Por Agência Brasil / Portal do Holanda

30/10/2020 5h40 — em Brasil

Desastre ambiental ocorreu em 5 de novembro de 2015 (Foto: Antonio Cruz/Agência Brasil)

Cinco anos após o rompimento da barragem de Fundão, em Mariana, Minas Gerais, nenhuma das ações reparatórias esperadas foi concluída, de acordo com procuradores integrantes da Força-Tarefa Rio Doce do Ministério Público Federal (MPF). 

“O desastre que arrasou não apenas Mariana, mas toda a bacia do Rio Doce, uma área equivalente a Portugal, continua aqui.
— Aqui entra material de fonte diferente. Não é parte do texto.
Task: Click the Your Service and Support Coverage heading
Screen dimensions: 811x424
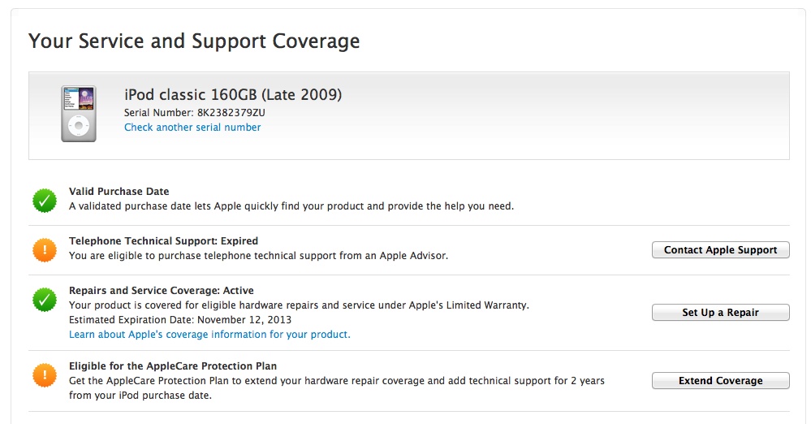Action: (194, 41)
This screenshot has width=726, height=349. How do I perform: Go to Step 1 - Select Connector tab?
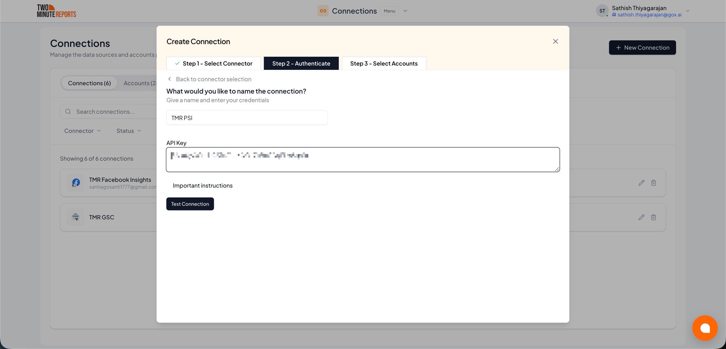[213, 63]
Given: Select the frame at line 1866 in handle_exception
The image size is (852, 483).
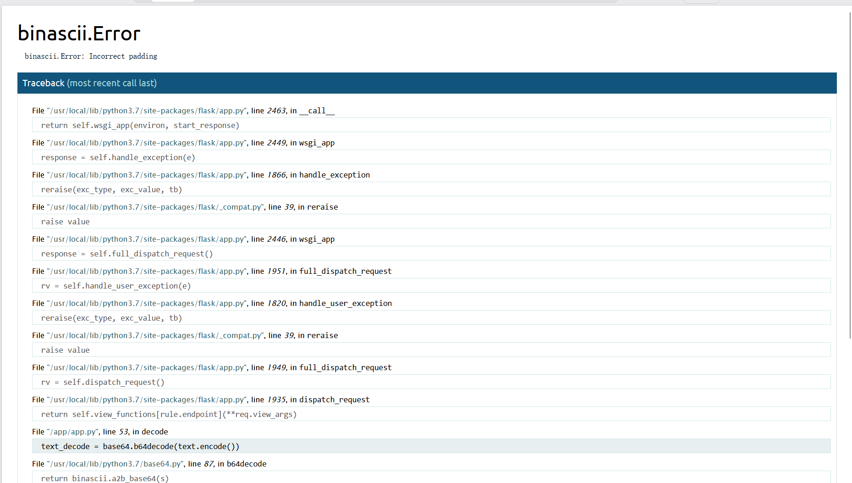Looking at the screenshot, I should coord(200,175).
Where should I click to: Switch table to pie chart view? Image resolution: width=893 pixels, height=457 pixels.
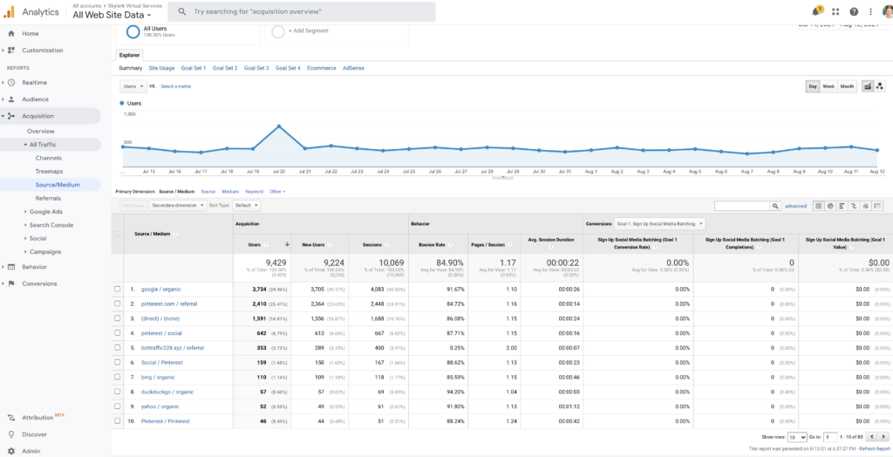pyautogui.click(x=830, y=206)
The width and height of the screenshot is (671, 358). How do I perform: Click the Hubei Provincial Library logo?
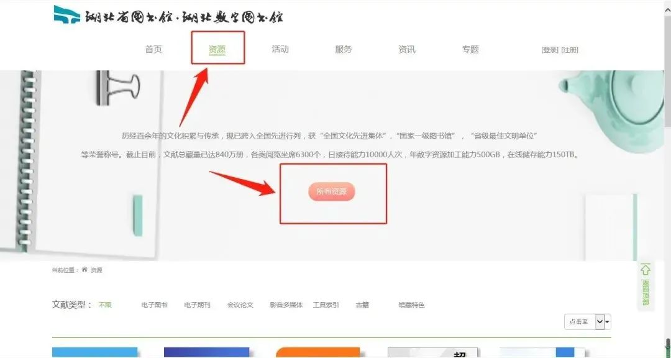point(66,15)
Cinco anos depois, nada está concluído, tudo está por fazer”, diz a Procuradora da República e coordenadora da Força-Tarefa Rio Doce, Silmara Goulart. 

“Nenhum, absolutamente nenhum grupo de atingidos, sejam eles agricultores, lavadeiras, artesão, pescadores, pequenos comerciantes, foi integralmente indenizado. O meio ambiente também não foi integralmente recuperado. Sequer o município de Bento Rodrigues, símbolo do desastre, foi reconstruído”, acrescenta Silmara, que participou hoje (29) de coletiva de imprensa para tratar das ações que foram feitas desde o desastre. 

Para reparar os danos causados, a União e os Estados de Minas Gerais e Espírito Santo celebraram um Termo de Transação e Ajustamento de Conduta (TTAC) com as empresas Samarco, BHP e Vale, responsáveis pela barragem. Além de criar a Fundação Renova, organização que deve pôr em prática as compensações, o TTAC estabelece 42 programas que devem ser cumpridos nos 670 quilômetros de área impactada ao longo do Rio Doce e afluentes. 

Posteriormente, em 2018, instituições de Justiça celebraram com as empresas rés e com os entes federativos - União, MG e ES um Termo de Ajustamento de Conduta, que foi denominado TAC-Governança (TAC-GOV), que previu a alteração do sistema de governança da Fundação Renova instituído pelo TTAC, firmado em 2016, com objetivo de assegurar a efetiva participação das pessoas atingidas no processo de reparação integral dos danos sofridos por elas.